Wednesday, October 24, 2007

Satire in context...

I heard a piece on npr's 'Talk of the Nation' the other day about The Onion, the "fake news" newspaper. Greg Beato, columnist of Reason magazine, wrote a column called: Amusing Ourselves to Death, (a nod to Neil Postman) about the rise in popularity of The Onion while all other major newspapers are losing readership at an alarming rate. Beato said: "The Onion recently achieved a 60 percent increase in print circulation and attracts more than two million online readers per week."

Here is a link to interview with Beato on NPR: Satirical 'Onion' Attracts Readers Online, in Print.

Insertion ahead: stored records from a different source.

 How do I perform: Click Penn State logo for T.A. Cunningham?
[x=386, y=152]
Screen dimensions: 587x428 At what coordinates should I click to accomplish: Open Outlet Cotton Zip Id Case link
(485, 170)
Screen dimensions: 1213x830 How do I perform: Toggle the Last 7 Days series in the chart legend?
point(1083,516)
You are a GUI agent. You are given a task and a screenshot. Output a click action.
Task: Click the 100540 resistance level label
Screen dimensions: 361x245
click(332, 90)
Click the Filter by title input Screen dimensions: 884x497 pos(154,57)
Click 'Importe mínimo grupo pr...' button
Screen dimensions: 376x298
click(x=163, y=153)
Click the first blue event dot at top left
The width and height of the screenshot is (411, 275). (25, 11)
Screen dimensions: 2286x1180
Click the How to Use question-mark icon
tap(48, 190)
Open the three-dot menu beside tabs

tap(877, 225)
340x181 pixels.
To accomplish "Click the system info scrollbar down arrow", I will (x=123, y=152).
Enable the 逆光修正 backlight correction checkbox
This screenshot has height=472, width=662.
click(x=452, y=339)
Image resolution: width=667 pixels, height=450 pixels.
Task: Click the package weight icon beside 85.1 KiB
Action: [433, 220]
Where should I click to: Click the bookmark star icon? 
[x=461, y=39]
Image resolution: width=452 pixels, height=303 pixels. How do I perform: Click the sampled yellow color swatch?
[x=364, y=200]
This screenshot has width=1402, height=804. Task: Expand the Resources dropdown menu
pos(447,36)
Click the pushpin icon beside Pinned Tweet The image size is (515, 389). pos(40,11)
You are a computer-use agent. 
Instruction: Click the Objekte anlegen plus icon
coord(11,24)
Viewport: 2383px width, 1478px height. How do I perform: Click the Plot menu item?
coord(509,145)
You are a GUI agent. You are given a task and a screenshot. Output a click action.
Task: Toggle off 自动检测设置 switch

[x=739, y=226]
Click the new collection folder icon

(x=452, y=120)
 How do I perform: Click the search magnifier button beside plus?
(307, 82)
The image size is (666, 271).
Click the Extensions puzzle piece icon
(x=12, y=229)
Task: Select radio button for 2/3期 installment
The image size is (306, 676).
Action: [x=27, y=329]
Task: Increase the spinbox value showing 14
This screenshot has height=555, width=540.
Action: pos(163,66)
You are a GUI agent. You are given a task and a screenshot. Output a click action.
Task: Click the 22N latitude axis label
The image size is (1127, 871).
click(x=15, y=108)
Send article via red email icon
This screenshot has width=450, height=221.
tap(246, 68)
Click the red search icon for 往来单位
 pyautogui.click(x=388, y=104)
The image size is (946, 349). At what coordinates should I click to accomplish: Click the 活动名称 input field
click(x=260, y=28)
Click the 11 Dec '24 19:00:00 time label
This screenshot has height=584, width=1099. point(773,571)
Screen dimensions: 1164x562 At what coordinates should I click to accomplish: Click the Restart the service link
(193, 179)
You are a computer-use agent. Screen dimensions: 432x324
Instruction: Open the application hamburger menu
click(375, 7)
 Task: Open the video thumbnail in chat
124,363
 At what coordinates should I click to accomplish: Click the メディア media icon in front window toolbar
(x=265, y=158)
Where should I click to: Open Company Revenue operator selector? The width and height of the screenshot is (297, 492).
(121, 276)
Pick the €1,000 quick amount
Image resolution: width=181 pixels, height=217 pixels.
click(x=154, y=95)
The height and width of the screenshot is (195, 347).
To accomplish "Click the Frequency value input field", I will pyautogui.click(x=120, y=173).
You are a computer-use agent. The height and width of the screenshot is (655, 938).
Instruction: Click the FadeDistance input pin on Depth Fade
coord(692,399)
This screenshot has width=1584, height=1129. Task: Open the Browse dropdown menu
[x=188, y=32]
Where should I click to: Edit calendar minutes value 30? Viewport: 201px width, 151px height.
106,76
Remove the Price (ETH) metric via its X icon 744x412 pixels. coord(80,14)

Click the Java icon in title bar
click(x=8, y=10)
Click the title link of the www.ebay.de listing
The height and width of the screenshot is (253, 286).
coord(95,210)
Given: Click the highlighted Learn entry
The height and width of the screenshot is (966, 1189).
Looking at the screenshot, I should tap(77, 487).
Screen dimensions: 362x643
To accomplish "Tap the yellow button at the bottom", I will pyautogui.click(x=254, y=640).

Having quite a bit of contact with students at a four year college in Massachusetts, I am fascinated by this trend. I find that my students sometimes find articles in The Onion funny, but often they don't have the facts or the context to truly understand the underlying piece of news. This is the same with The Daily Show and Stephen Colbert. If the readership does not have the background to understand the Iraq war, or the debate and eventual veto of the SChip program, then the humor often clouds the issue. For example, one recent article in The Onion was: Reaganomics Finally Trickles Down To Area Man. This is clearly only funny if you know about trickle-down economics, and/or if you knew about the policies instituted during the Reagan presidency. Otherwise it just sounds like it should be funny.